Being an artist, a part-time art teacher, and a full time stay-at-home-mom means I have to choose to make the time for my art career, to set aside my fears of making bad art, to power through past exhaustion, illness, bad moods and procrastinating tendencies.
I have to schedule blocks of work time around my busy business owner husband’s schedule at times when he can be home with both kids, pump breast milk for the baby, schedule babysitters, bring the toddler or the baby to the studio with me, play cartoons for hours longer than I care to admit in order to meet a deadline or work out an idea, and stay up late into the night when everyone else is asleep. I have to not care what anyone thinks about my messy house, my laundry piles, and the takeout meals or whatever unrealistic expectations I feel I’m not meeting as a mother.
When I look back on these years of early motherhood, I know it will be a blur and I know I will think fondly of the magical cuteness and sigh heavily at the hard-but-worth-it aspect of it all.
Although, the most incredible thing that keeps me going is that something in me switched on when I became a mother.

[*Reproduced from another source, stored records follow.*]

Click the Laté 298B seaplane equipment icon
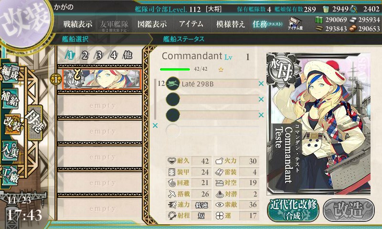The height and width of the screenshot is (229, 382). click(173, 83)
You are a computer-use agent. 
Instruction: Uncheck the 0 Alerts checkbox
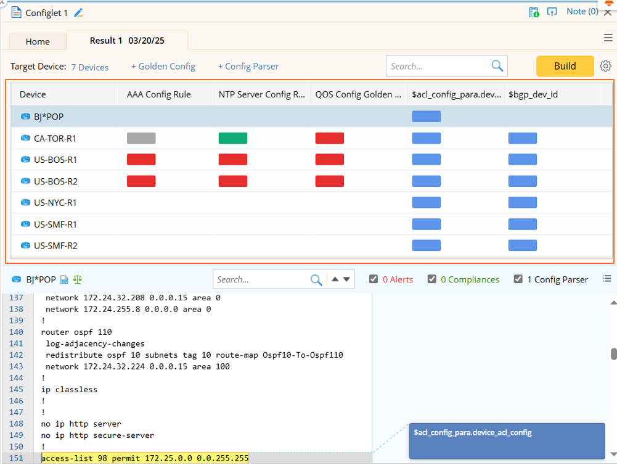click(x=374, y=279)
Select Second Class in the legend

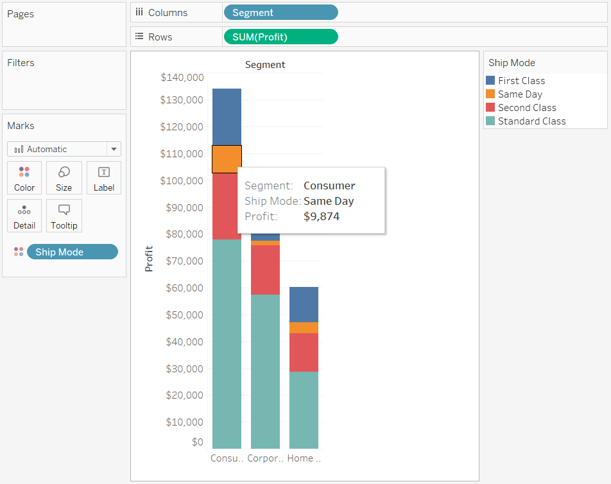(x=527, y=108)
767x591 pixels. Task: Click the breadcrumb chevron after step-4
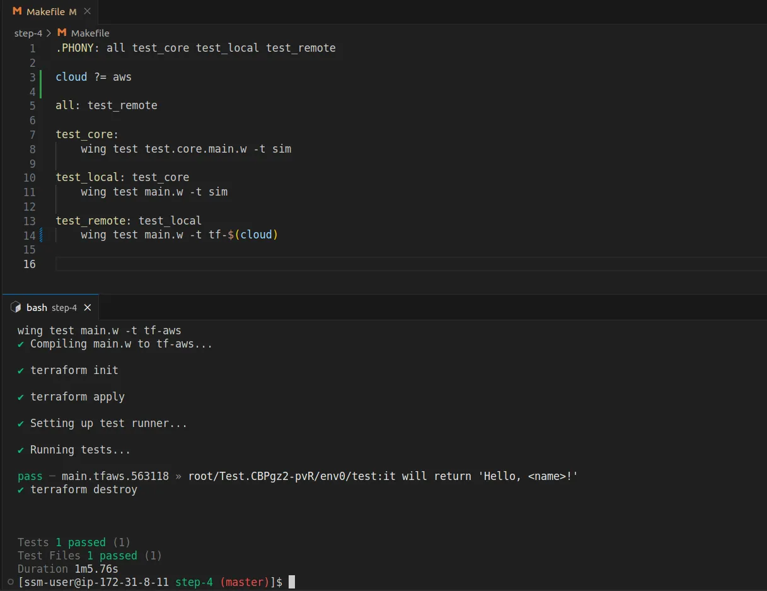(49, 33)
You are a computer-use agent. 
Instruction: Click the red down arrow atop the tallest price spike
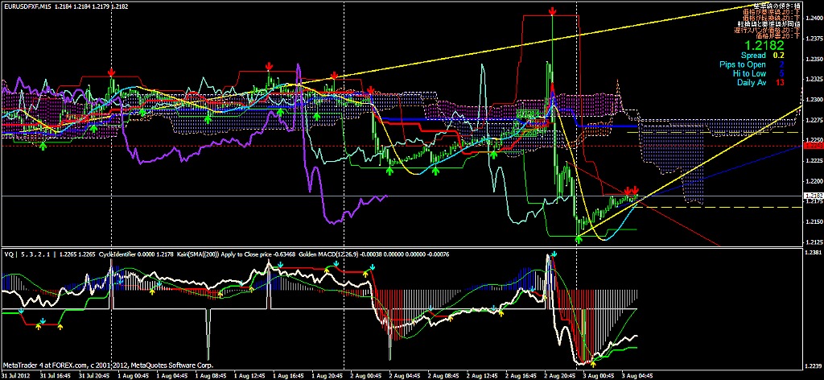[552, 11]
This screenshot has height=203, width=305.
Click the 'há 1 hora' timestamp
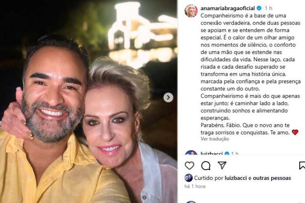(195, 186)
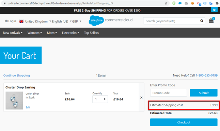Click the search magnifier icon
The width and height of the screenshot is (220, 131).
tap(202, 21)
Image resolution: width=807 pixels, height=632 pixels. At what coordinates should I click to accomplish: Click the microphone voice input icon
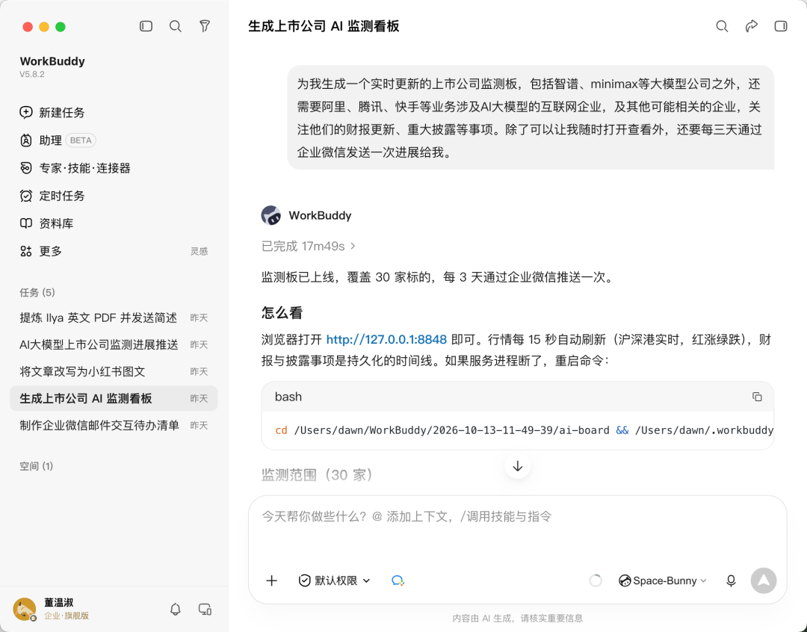point(731,580)
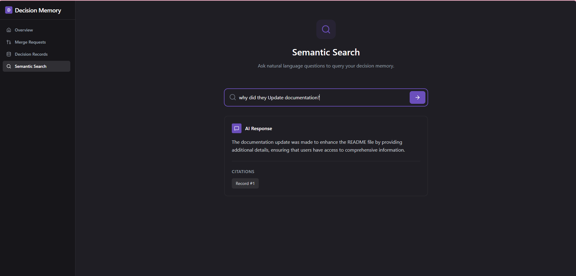This screenshot has width=576, height=276.
Task: Click the AI Response title text
Action: point(258,128)
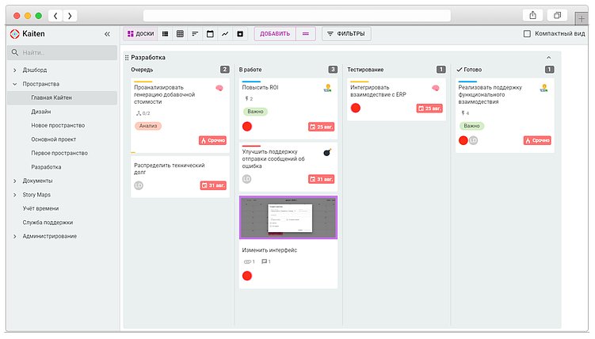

At a time when it would have been so easy to hit the snooze button, I decided to start dreaming bigger for myself and chasing some lifetime goals I could have easily put off until the nebulous time period when kids become easier to raise.
It’s as if I was such a huge procrastinator that I thought if I don’t challenge myself at one of the most challenging times in my life to do this, I never will.
Throughout this post, I’ve started to list the tricks I employ to get and stay busy on my creative work, but they are so idiosyncratic, I’m not sure they would apply to anyone else, but I’m going to do it anyway:
· I work small: I keep small bags of drawing pens and pencils, my nicer inks in one bag, small sketchbooks I can take anywhere, etc. I pull them out when I’m sitting on the couch watching crap television.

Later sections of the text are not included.